Think of Ecuador. The Amazon, Andes, cloud forests and Galapagos may come to mind. Maybe you’ll think about the oil industry. You almostcertainly won’t think of one of the greatest South American modern painters, and have probably never heard of him (neither had I until last month).
Oswaldo Guayasamín was a talented artist who was lucky enough to be sponsored by Nelson Rockefeller at the tender age of 22. This enabled him to concentrate on his art and make a good living from his paintings and sculptures. He mixed with luminaries such as Fidel Castro, Pablo Neruda and Mao Tse Tung, and his wealth enabled him to assemble a wonderful collection of pre-Columbian art. This is displayed in his ranch-style house along with paintings by Picasso, Miro and other great artists in the smart suburb of Bellavista in Quito.
On the same site is the Capilla del Hombre (Chapel of Man) which houses many of his large murals. Heavily influenced by Picasso, they depict the trials and sufferings of native Ecuadorians – favourite subject matter of the indigenous school, of which he was a member. These had a profound effect on me as the paintings elicited strong feelings – even if you didn’t know the story behind them.

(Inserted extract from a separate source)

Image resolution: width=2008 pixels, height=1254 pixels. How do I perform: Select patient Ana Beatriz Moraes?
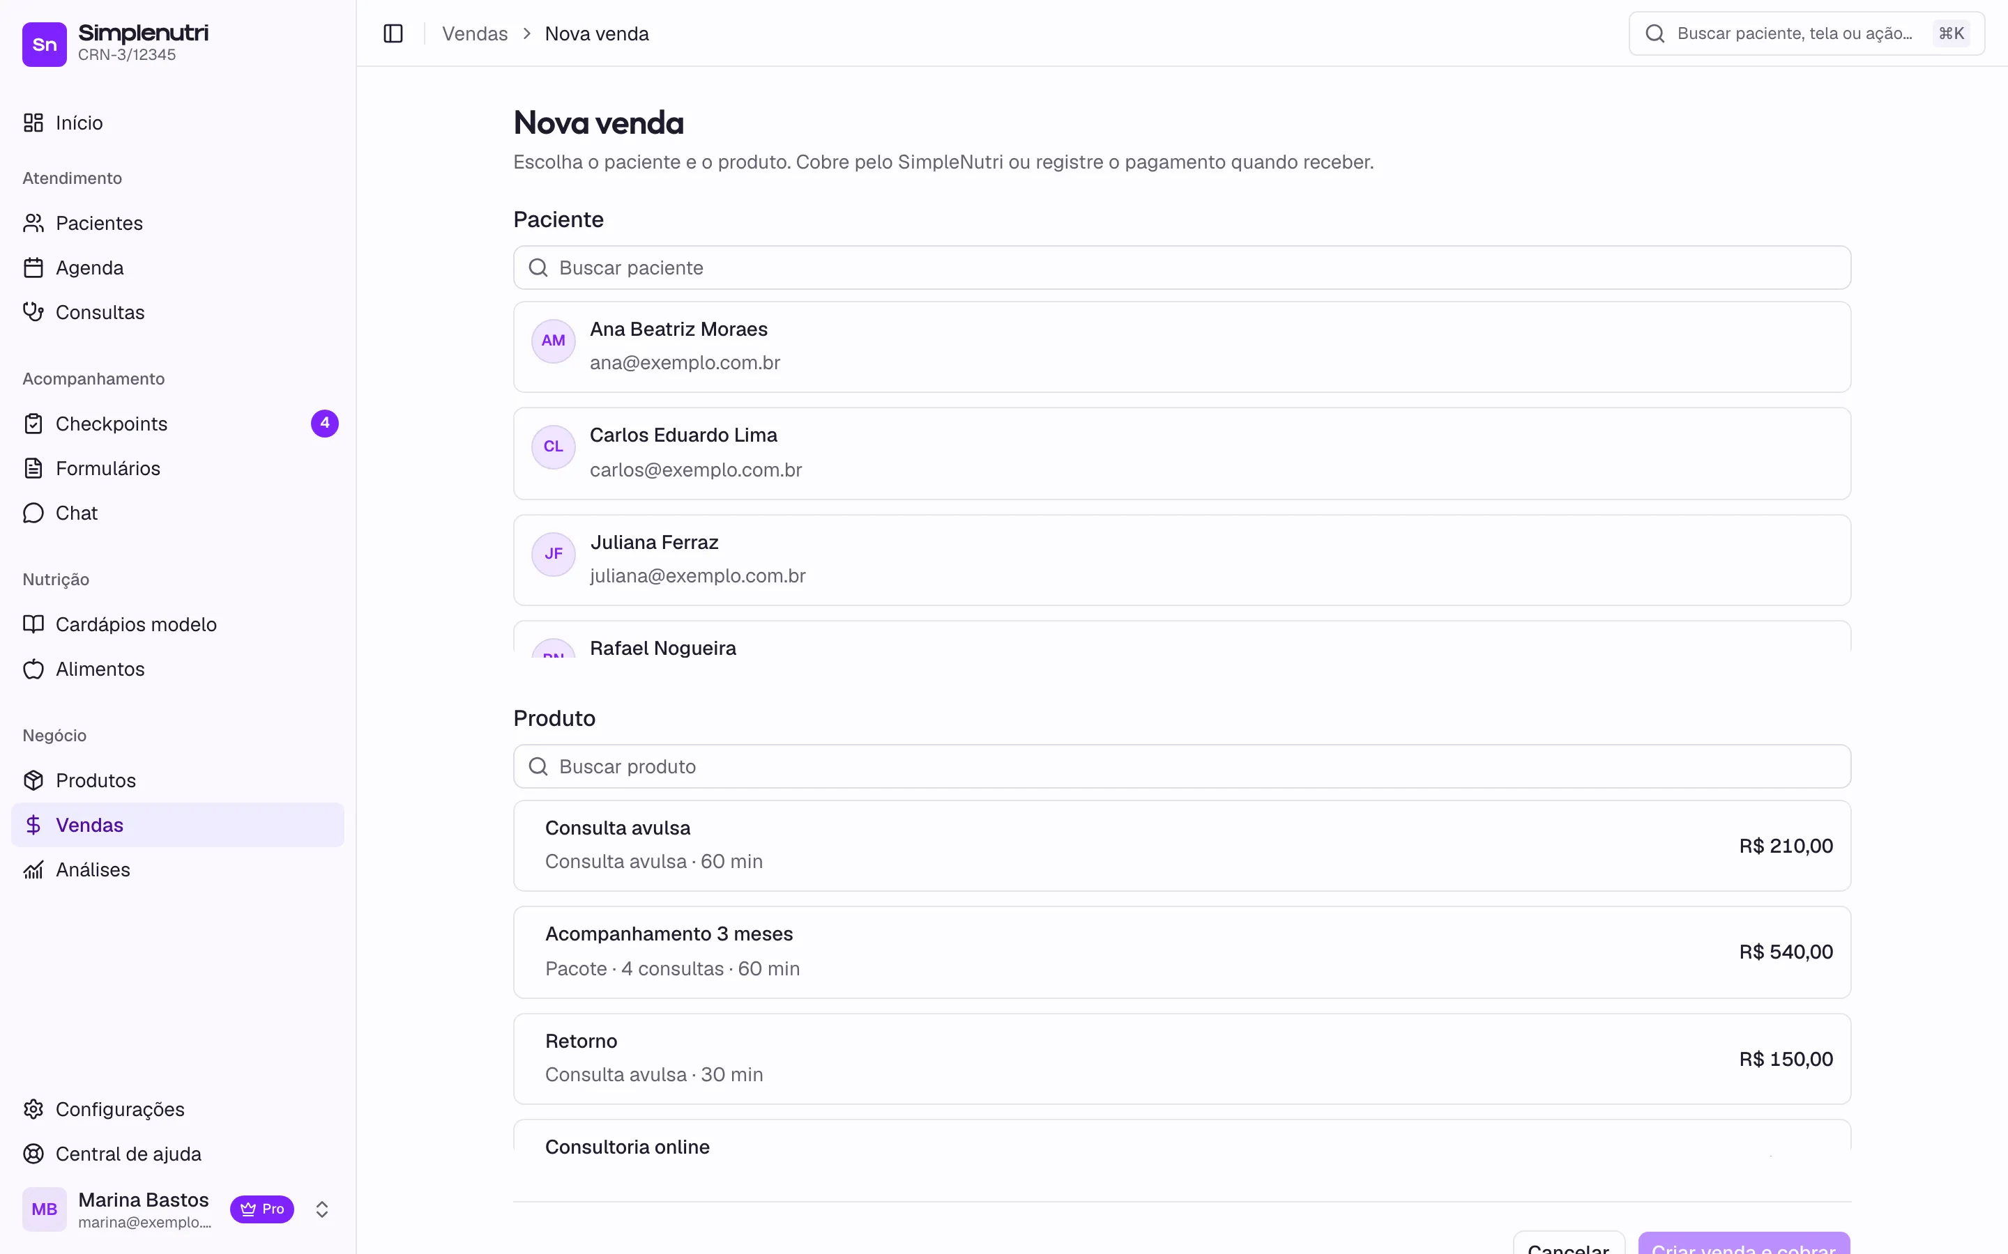pos(1182,347)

He also took on some more commercial work such as portraits, and there is a fascinating short video you can watch showing the stages of his portrait of Paco de Lucia (not available on mobile – watch it on your mac or pc). I suspect something may have been lost in translation here, but the guide told me he completed the portrait in an hour and a half!
What do you think of these paintings? Do you love them as much as I do? Do you think he plagiarised Picasso or had a great talent of his own? Watching the video may help you to make up your mind.